Égouttez une minute avant la fin indiquée. Les pâtes finiront de cuire dans la sauce et continueront d'absorber du liquide : partir de pâtes déjà molles, c'est se condamner à une bouillie cinq minutes plus tard.
L'émulsion, pas la crème
Remettez les pâtes égouttées dans la casserole hors du feu vif, sur une chaleur très douce. Ajoutez une noix de beurre, puis le fromage râpé par petites poignées, en versant en même temps un filet d'eau de cuisson et en remuant vigoureusement. Le mouvement compte autant que les proportions : c'est le frottement qui crée l'émulsion. Vous verrez la sauce s'épaissir et devenir brillante au lieu de filer en paquets élastiques.
Si vous tenez à la crème, mettez-en deux cuillères, pas un pot : elle arrondit, mais en excès elle écrase le goût du fromage et alourdit le plat. Un mélange de fromages fonctionne très bien : un fromage de caractère type comté ou beaufort pour le goût, un fromage plus fondant type emmental ou raclette pour la texture. Une pointe de moutarde, une râpée de muscade et beaucoup de poivre du moulin finissent le travail.

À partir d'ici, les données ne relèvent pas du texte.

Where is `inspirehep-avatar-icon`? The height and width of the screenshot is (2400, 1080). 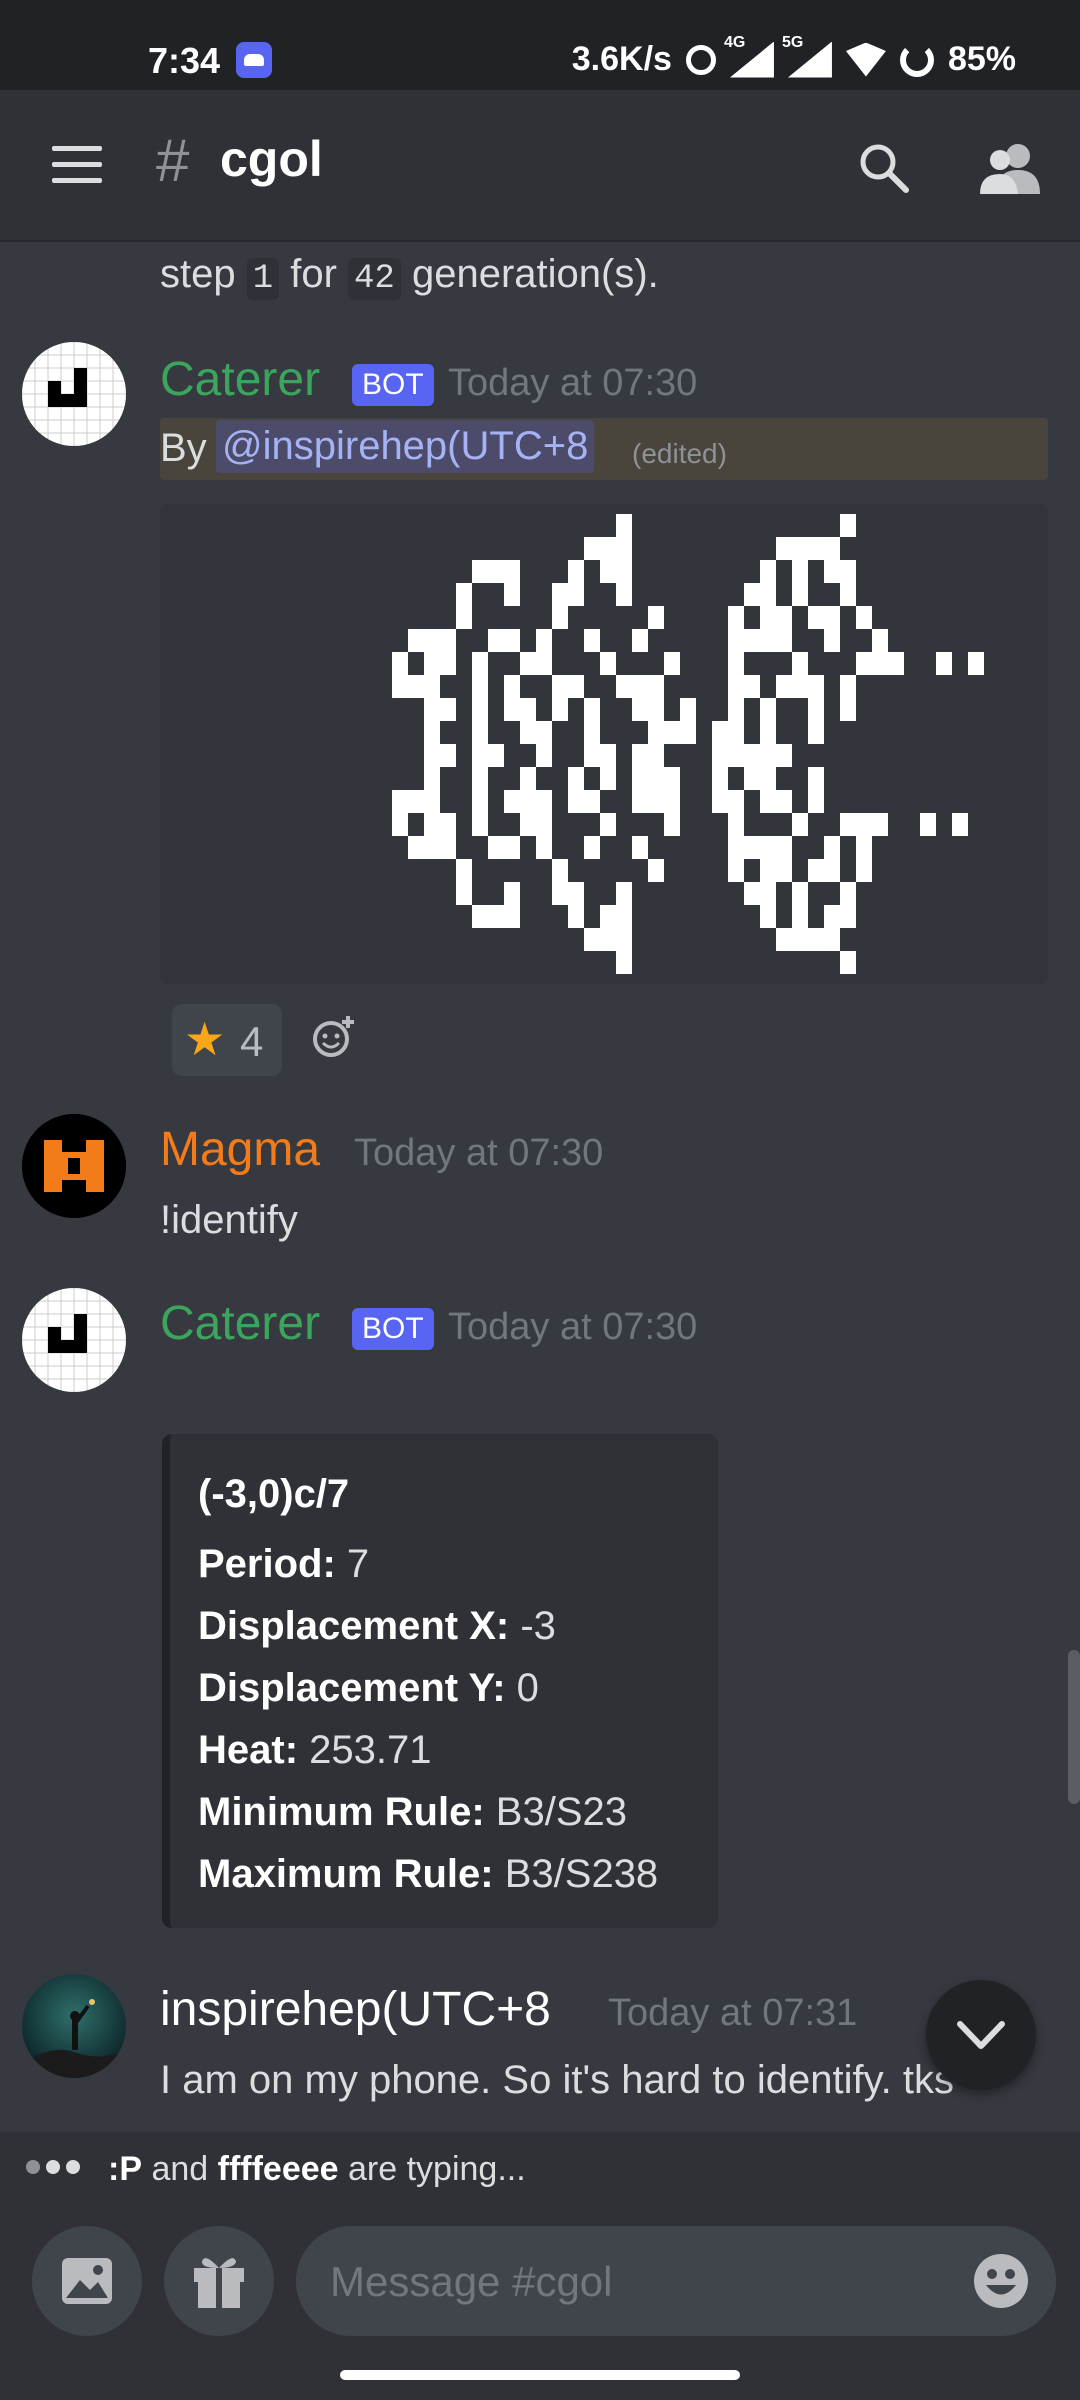 inspirehep-avatar-icon is located at coordinates (74, 2038).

Le jambon arrive en dernier
C'est l'erreur la plus fréquente : faire chauffer le jambon avec le reste. Cuit, il durcit, rend de l'eau et prend un goût de cantine. Coupez-le en lanières un peu épaisses, à la main plutôt qu'en dés minuscules, et ajoutez-le au tout dernier moment, hors du feu, juste pour le tiédir. Un jambon blanc de bonne qualité, acheté à la coupe et non en tranches fines sous plastique, change radicalement le plat.
Pour une version du soir un peu plus adulte, ajoutez des poireaux émincés fondus au beurre, des champignons poêlés bien dorés, ou quelques feuilles d'épinard qui tombent dans la casserole chaude. Un zeste de citron râpé sur l'assiette, à peine perceptible, réveille l'ensemble. Et si vous voulez le passer au four en gratin, gardez la sauce volontairement plus liquide : elle se resserrera sous le gril.

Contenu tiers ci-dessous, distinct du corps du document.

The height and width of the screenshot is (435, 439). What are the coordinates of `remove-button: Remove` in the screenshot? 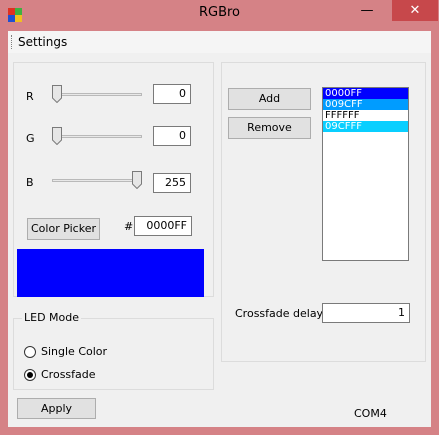 It's located at (270, 128).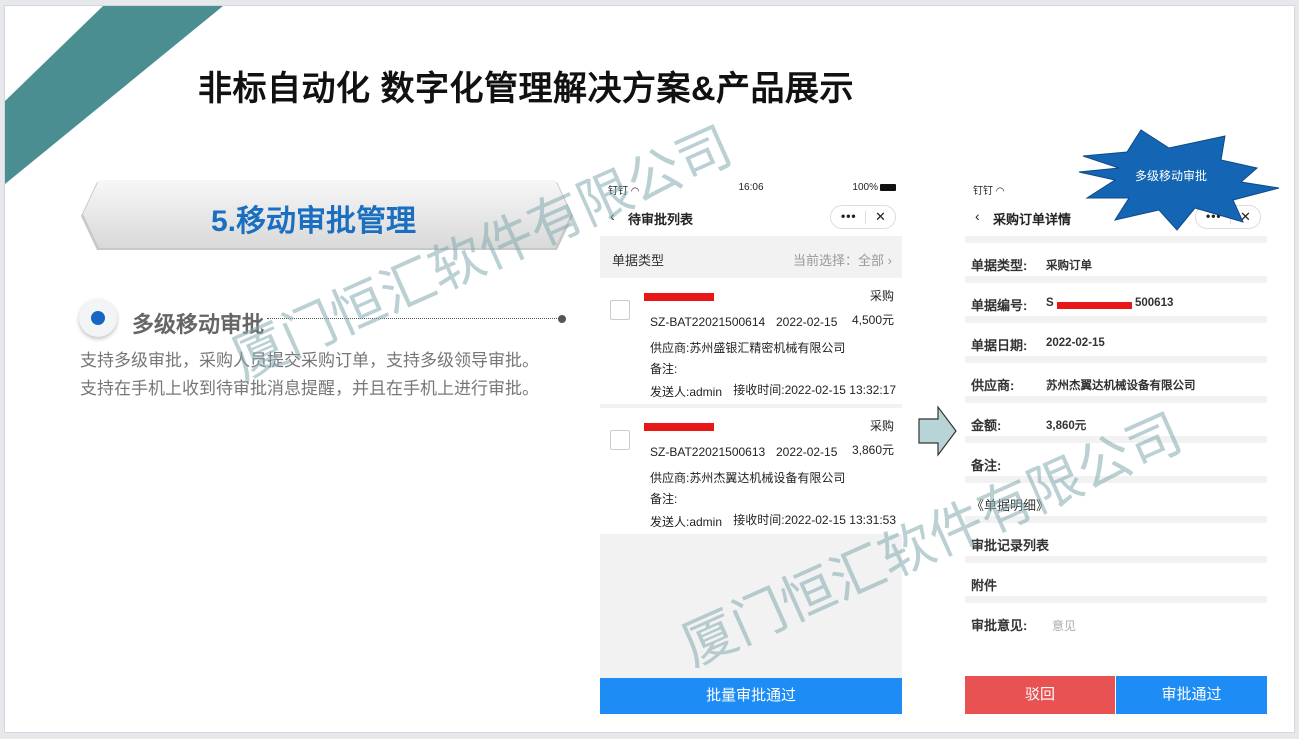 The height and width of the screenshot is (739, 1299). Describe the element at coordinates (880, 217) in the screenshot. I see `close-icon: ✕` at that location.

Peut-on la préparer à l'avance ?
Ce plat est meilleur immédiatement, mais il se rattrape très bien. Conservez les pâtes et la sauce ensemble au réfrigérateur, puis réchauffez à feu doux avec deux cuillères d'eau ou de lait en remuant, jamais au four à pleine puissance qui dessèche et fait grainer le fromage. Si vous cuisinez pour le lendemain, arrêtez la cuisson des pâtes encore plus tôt et ajoutez le jambon seulement au moment de servir.
Quel fromage utiliser si je n'ai pas de comté ?
Presque tous les fromages à pâte pressée fondent correctement : emmental, cantal jeune, tomme, mimolette, ou un reste de raclette oublié dans le bac. Évitez les fromages très frais, qui rendent de l'eau, et les bleus très puissants, qui prennent toute la place — sauf si c'est justement l'effet recherché, auquel cas comptez la moitié moins et oubliez le jambon au profit de noix concassées.